WASHINGTON — The phrase “seeing is believing” likely rings true for anyone who visits any of the sites from the listing: “Sacred Spaces: The 100 Most Holy Places on the Earth,” recently published by Patheos, an online spiritual platform.
That’s because believers are often strengthened in their faith by visiting a site significant to their religious tradition. But they can also experience a faith boost from visiting a sacred spot of another tradition, according to a world religion historian who helped with this ranking.

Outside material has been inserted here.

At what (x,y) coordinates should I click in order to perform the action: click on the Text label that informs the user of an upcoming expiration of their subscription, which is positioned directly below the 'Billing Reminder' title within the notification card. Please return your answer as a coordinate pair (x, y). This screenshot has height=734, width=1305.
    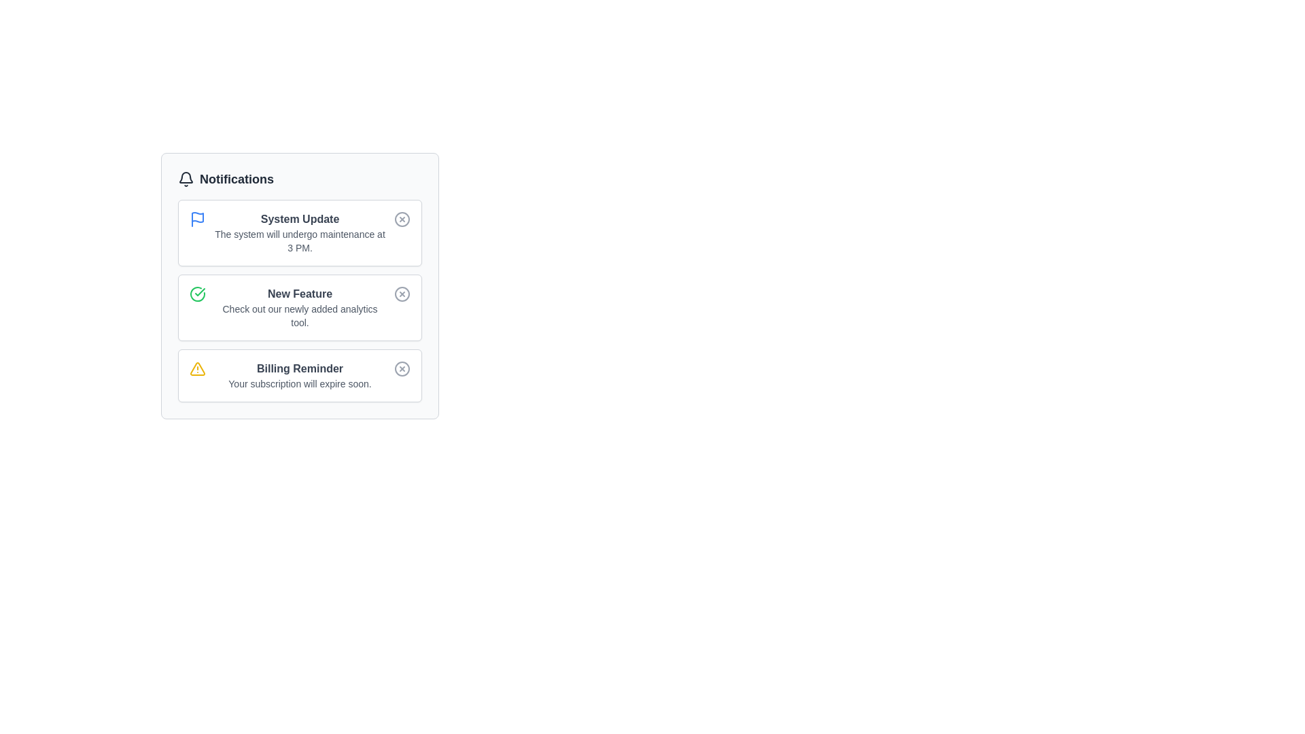
    Looking at the image, I should click on (299, 383).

Alonzo Gaskill, author and professor of church history and doctrine at Brigham Young University in Provo, Utah, said that if a Catholic visited the Sanctuary of Our Lady of Lourdes (which ranked 22 in the listing) they might think about the healing waters and recognize God’s hand in their tradition, but even a non-Catholic “might be provoked to think about their own faith tradition” if they were to visit.
“Different sites have different impactful experiences,” he told The Tablet, noting that even those with no faith can come away from visiting a sacred site with historical appreciation or sense of the connectedness of different cultures.
The list includes holy sites significant to major religions, including Christianity, Islam, Judaism, Hinduism, and Buddhism and was the first time the online platform did such an extensive project, although Travis Henry, senior director of content for Patheos, said they might do similar rankings in the future by continent.
“Selecting only 100 of the most holy places on Earth was the most challenging aspect of this initiative because there are so many sacred sites around the world. We could have easily included 500 additional sites filled with meaning,” he said.
He added that the list was meant more to start conversations and stir interest, noting that a lot of people might say their vote for the No. 1 spot might be a site considered to be in 50th place for someone else.
Henry said he hoped the ranking would serve as a library of holy sites and introduce people of different faiths to new sites.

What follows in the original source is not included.